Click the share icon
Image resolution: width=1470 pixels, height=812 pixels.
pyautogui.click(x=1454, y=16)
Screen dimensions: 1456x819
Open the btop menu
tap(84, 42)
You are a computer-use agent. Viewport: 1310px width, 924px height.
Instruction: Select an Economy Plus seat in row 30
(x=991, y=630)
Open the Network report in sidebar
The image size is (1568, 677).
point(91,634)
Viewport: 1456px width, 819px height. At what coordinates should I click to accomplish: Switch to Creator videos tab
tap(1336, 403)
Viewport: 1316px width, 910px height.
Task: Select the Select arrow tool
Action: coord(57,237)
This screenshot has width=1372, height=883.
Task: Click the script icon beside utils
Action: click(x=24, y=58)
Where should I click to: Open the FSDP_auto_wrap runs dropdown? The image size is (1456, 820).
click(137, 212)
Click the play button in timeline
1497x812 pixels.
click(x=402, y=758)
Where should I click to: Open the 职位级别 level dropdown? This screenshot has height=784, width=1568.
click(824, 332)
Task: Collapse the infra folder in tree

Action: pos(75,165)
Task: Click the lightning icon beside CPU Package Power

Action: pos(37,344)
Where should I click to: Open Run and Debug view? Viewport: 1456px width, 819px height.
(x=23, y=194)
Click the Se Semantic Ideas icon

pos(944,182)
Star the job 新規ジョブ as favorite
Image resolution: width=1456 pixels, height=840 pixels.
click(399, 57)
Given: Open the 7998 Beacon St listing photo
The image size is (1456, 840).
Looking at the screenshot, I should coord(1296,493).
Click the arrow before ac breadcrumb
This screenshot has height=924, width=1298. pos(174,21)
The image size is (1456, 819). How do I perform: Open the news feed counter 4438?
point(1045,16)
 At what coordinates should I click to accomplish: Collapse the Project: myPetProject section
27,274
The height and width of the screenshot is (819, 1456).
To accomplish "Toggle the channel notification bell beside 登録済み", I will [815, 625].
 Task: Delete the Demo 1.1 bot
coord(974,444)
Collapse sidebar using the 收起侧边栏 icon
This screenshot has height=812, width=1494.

ASSIGNMENT: There is a line with "Where should I click to: Open the FSDP_auto_wrap" and a line with "Given: Open the 7998 Beacon St listing photo" above. Copy exactly those two lines and all lines between them, with nothing else.

EXERCISE ANSWER:
Where should I click to: Open the FSDP_auto_wrap runs dropdown? The image size is (1456, 820).
click(137, 212)
Click the play button in timeline
1497x812 pixels.
click(x=402, y=758)
Where should I click to: Open the 职位级别 level dropdown? This screenshot has height=784, width=1568.
click(824, 332)
Task: Collapse the infra folder in tree

Action: pos(75,165)
Task: Click the lightning icon beside CPU Package Power

Action: pos(37,344)
Where should I click to: Open Run and Debug view? Viewport: 1456px width, 819px height.
(x=23, y=194)
Click the Se Semantic Ideas icon

pos(944,182)
Star the job 新規ジョブ as favorite
Image resolution: width=1456 pixels, height=840 pixels.
click(399, 57)
Given: Open the 7998 Beacon St listing photo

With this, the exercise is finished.